The development of resistance to anti-androgen therapies, such as bicalutamide (Bic), poses a significant challenge in the treatment of prostate cancer (PCa), and the intercellular complex mechanisms are difficult to comprehend. Emerging evidence suggests that stem cells and their secreted exosomes (Exo) contribute to tumor microenvironment-mediated drug resistance. However, the role of these vesicles in promoting bicalutamide resistance in prostate cancer remains elusive. This work aimed to clarify the mechanism by which exosomes from bicalutamide-stimulated mesenchymal stem cells (Bic-MSCs-Exo) provide resistance to bicalutamide in prostate cancer.

Methods

This work aimed to clarify the function of exosomes produced from Bic-MSCs in bicalutamide resistance in PCa and its molecular underpinnings. The impact of Bic-MSCs supernatants and their exosomes on cell proliferation, clone formation, migratory capacity, and apoptosis was assessed by the co-culturing of these supernatants and exosomes with PCa cells to elucidate their pro-resistance phenotype. Additional short RNA sequencing of exosomes, together with bioinformatics and single-cell data analysis, was conducted to identify and characterize the pivotal molecule lncRNA SILC1. The downstream regulatory network was validated by dual-luciferase reporter assays, functional rescue and loss-of-function tests, quantitative PCR, and Western blotting; the molecular processes were confirmed at both the in vivo and clinical levels using an organoid model and clinical samples analyzed via FISH.

Results

We found that Bic-MSCs-derived exosomes (Bic-MSCs-Exo) promote prostate cancer (PCa) cell survival and drug resistance. Using sequencing and quantitative PCR (qPCR) analyses, we found that exosomes carry the drug-resistant molecule SILC1, which binds miR-577 and functions as a competing endogenous RNA (ceRNA). Combining multi-database analyses with experimental data, we confirmed that miR-577 targets and inhibits RHOA expression.

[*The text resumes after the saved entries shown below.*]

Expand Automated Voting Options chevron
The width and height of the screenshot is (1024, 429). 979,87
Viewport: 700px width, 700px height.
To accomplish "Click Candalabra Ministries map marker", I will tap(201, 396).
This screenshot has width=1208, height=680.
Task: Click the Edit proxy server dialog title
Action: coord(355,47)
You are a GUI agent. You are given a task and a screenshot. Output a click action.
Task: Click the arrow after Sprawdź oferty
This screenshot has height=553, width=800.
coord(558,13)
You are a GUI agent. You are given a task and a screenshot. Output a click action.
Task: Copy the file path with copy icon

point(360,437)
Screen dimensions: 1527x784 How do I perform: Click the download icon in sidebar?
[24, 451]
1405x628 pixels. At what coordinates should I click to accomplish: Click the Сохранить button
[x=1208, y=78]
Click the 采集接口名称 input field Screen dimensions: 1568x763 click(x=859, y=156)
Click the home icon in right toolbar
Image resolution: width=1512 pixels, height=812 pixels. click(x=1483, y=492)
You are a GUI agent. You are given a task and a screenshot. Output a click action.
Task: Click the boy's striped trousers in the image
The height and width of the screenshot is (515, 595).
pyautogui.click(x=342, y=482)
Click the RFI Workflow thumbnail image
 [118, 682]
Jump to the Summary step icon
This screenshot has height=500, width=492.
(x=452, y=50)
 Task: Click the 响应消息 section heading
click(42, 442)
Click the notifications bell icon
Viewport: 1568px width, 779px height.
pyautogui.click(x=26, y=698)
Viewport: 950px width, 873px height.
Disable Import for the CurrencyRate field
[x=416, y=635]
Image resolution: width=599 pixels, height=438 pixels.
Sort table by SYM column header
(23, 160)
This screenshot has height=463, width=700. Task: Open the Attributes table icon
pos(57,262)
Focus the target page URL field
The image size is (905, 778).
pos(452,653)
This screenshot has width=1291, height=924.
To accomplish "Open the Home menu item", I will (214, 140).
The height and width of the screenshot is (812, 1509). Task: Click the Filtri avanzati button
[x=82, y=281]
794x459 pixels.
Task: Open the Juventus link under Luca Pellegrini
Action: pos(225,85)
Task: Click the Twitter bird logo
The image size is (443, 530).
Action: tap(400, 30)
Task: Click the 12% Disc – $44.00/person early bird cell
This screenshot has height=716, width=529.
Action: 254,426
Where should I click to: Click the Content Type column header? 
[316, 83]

Notably, high expression levels of RHOA are associated with increased proliferation, invasion, and enhanced clonogenic ability in prostate cancer cells. Furthermore, we demonstrated that the knockdown of SILC1 leads to the downregulation of RHOA. In organoid models of hormone-sensitive prostate cancer (HSPC) and Castration-Resistant Prostate Cancer (CRPC), it was found that RHOA was considerably overexpressed in CRPC. Additionally, a fluorescence in situ hybridization (FISH) study of clinical specimens demonstrated a link among the expression of SILC1, miR-577, and RHOA.

Conclusions

The discovery of the lncRNA SILC1 /RHOA as a promising marker of PCa resistance sheds light on the molecular pathogenesis of PCa resistance and provides potential therapeutic targets for the disease.